Parafraseando a Mauricio Zeleniec en “Identidad” esta semana (No. 179), uno debería preguntarse ¿por qué estamos allí, en la sinagoga, en Iom Kipur? ¿Por qué Iom Kipur nos congrega, creyentes o seculares? Cada uno ha recorrido su propio derrotero y, de un Iom Kipur al siguiente, ha sumado experiencia y vivencias; el actual no será igual al anterior. Como sea que nos paramos frente a esta fecha tan específica y especial, el hecho es que a muy pocos judíos les es indiferente.

 

Mi historia personal respecto de Kipur puede sugerir un tipo de proceso; uno, el propio. Está claro que hay tantos procesos como personas hayan meditado el tema.

Hoy creo que en un principio Iom Kipur tenía que ver con miedo. No el miedo canónico de no ser “inscripto en el Libro de la Vida”, sino el miedo infantil de no ser un buen chico judío.
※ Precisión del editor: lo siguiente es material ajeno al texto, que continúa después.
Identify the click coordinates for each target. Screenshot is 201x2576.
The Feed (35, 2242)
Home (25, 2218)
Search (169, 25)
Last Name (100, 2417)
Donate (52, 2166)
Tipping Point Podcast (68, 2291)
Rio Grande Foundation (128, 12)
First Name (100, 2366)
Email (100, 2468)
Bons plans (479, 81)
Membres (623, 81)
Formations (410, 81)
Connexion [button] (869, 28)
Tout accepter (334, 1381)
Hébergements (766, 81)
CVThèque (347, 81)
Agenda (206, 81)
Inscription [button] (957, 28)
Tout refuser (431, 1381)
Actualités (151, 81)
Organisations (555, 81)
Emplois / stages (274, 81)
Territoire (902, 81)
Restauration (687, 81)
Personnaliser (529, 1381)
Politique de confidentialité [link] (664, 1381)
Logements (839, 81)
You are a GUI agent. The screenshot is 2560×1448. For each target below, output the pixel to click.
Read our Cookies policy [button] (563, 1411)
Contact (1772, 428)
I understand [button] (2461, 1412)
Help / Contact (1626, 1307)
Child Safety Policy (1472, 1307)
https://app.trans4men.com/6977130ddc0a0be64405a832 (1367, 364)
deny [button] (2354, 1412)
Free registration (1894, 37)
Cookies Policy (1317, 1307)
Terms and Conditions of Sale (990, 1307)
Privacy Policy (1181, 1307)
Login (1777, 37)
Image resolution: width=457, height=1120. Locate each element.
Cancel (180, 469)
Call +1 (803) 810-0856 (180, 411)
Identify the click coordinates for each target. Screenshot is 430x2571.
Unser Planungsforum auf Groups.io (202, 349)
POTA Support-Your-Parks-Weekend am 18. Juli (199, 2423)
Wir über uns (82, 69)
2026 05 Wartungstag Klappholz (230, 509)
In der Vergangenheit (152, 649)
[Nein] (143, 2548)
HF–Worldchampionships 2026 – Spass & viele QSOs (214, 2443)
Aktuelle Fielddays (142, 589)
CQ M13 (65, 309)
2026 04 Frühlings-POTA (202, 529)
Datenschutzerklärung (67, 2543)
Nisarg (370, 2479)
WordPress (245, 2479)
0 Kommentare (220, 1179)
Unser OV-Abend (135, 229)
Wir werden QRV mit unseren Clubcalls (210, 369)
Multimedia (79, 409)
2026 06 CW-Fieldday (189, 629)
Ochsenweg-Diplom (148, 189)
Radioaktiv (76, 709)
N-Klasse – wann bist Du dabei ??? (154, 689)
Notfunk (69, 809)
Mi casa era absolutamente laica: el judaísmo pasaba, con singular intensidad, por el idioma hebreo y el vínculo con la tierra y el Estado de Israel. A mí alrededor sin embargo el mensaje era otro: ser buen judío es ayunar e ir a la sinagoga en Iom Kipur. Por suerte para mí, mi familia materna tenía un lugar bien ganado en la sinagoga de la calle San Salvador; con mi abuelo ya fallecido, allí iba yo a acompañar a un tío cuyo mayor sufrimiento no era el ayuno sino la abstinencia de fumar.

 

De modo que yo ayunaba y padecía el ayuno. Iba a la sinagoga y padecía las horas. Caminaba a la sinagoga y padecía cuando desandaba el camino. Cenaba solo antes y después del ayuno. Iom Kipur era un día solitario, acaso de mayor introspección a la habitual. Una fuerza casi gravitacional me mantenía atrapado.

 

Durante los años que viví en Israel, fuera de mi casa, sin “mí” sinagoga ni un mínimo sentido de pertenencia, renuncié a Iom Kipur: ni ayuno ni sinagoga. Hay como un gran blanco en esos años, durante los cuales, evidentemente, lo espiritual o religioso no eran un tema para mí.

 

Iom Kipur comienza a significar nuevamente cuando formo mi propia familia. La comunidad judía montevideana se renueva por ese entonces (1984) con la llegada de un joven rabino, Daniel Kriper, a la NCI. Sus propuestas atraparon a las generaciones que hoy seguimos congregándonos en Bait Jadash. Si bien Iom Kipur aun suponía un cierto estrés, una dedicación total, un compromiso comunitario que uno aún no terminaba de entender, escuchar fue un buen comienzo. Entre los rituales tradicionales en San Salvador al discurso actualizado y melódico en Rio Branco, 2º piso, Iom Kipur comenzó a adquirir otro sentido.

 

Han pasado treinta años desde entonces. Iom Kipur sigue siendo, para mí, un proceso permanente. Una vez que pude bajar mi nivel de auto-exigencia respecto del ayuno y la “dedicación” (horaria) pude recién comenzar a focalizar y profundizar en los textos. Así como hace treinta años comencé a escuchar, a esta altura ya hago mía al menos parte de la liturgia.

 

Iom Kipur no es acerca de “creer”, del mismo modo que el judaísmo no se limita a ello. Iom Kipur es acerca de “estar”: estar predispuesto; estar sensible; estar en paz; estar con otros; estar en familia; estar en acción. Si el judaísmo supone conducta, Iom Kipur supone actuar el despojamiento: ayunamos, nos abstenemos, nos confesamos. Al final del día volvemos a escuchar el Shofar en su versión más desgarradora e ilimitada: la gran “tekiá”. De las entrañas de la creación a lo inabarcable en ella. Volvemos a casa a literalmente “devolver el alma al cuerpo” después de un día en que dedicamos nuestra alma a dios; creamos o no creamos, recemos o no recemos, temamos o no temamos.

 

Iom Kipur es tal vez el día judío paradigmático. El que nos permite corregir y enmendar, pedir perdón y ser perdonados, y seguir adelante con nuestras terrenales vidas.

 

Tal vez eso supe, en mi vasta ignorancia, cuando con trece años ayuné y caminé hasta la calle San Salvador por primera vez.